__LIST OF TASKS__
a: Decide whether each statement agrees with the Finn McCool text, answering yes or no and quoting the deciding words: (i) Cumhaill served in the Fianna; (ii) the Druid agreed to let Cumhaill marry his daughter; (iii) the writer found that the bride went along willingly.
b: Please return everything in the Finn McCool text from "Badass of the" down to "temper Finn McCool.", copied without any change.

__TEXT EXTRACT__
Badass of the Week.

Finn McCool

A few years back I wrote about the mythical Irish warrior Cuchulainn and his adventures hurling sea monster bones at unsuspecting dumbshits, but honestly, any discussion regarding the great badasses of Ireland's folklore has to mention the man believed by many to be the biggest, toughest, and most epic hero to ever grace the Emerald Isle with his size 47 shoes and unbelievably-foul temper Finn McCool.

It all started back in the 3rd century AD.  Finn's pops, a dude named Cumhaill, was a pretty badass warrior who served in an asskicking association of knights and soldiers known as the Fianna.  Well one day Cumhaill decided he wanted to marry the daughter of a powerful, high-ranking Druid, so the Druid responded to this request by giving Cumhaill the finger and whacking him in the crunch really hard with a shillelagh.  Cumhaill, being the fearless, face-wrecking hardass that he was, wasn't going to be dissuaded by something as pathetic as a bone-shattering cudgel blow to the family jewels, so he busted into the Druid's house in the middle of the night, grabbed the girl, and carried her off into the darkness.  In my research I wasn't able to determine whether or not the blushing bride was a willing participant in this home invasion / eloping, but I suppose that when you're dealing with medieval marriages this is really only a minor detail.

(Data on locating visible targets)
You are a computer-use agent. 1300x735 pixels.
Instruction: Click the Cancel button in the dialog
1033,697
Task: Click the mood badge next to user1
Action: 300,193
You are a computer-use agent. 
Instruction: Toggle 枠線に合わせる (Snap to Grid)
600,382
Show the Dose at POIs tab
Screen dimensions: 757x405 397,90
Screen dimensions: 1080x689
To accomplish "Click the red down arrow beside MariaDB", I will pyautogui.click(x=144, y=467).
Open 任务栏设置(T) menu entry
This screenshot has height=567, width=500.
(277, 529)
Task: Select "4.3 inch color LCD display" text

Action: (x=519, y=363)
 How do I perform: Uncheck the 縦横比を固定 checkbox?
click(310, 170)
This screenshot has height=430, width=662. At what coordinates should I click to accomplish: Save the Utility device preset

__ANSWERS TO EACH TASK__
a:
(i) Yes: "served in an asskicking association of knights and soldiers known as the Fianna"
(ii) No: "the Druid responded to this request by giving Cumhaill the finger and whacking him in the crunch really hard with a shillelagh"
(iii) No: "I wasn't able to determine whether or not the blushing bride was a willing participant"

b:
Badass of the Week.

Finn McCool

A few years back I wrote about the mythical Irish warrior Cuchulainn and his adventures hurling sea monster bones at unsuspecting dumbshits, but honestly, any discussion regarding the great badasses of Ireland's folklore has to mention the man believed by many to be the biggest, toughest, and most epic hero to ever grace the Emerald Isle with his size 47 shoes and unbelievably-foul temper Finn McCool.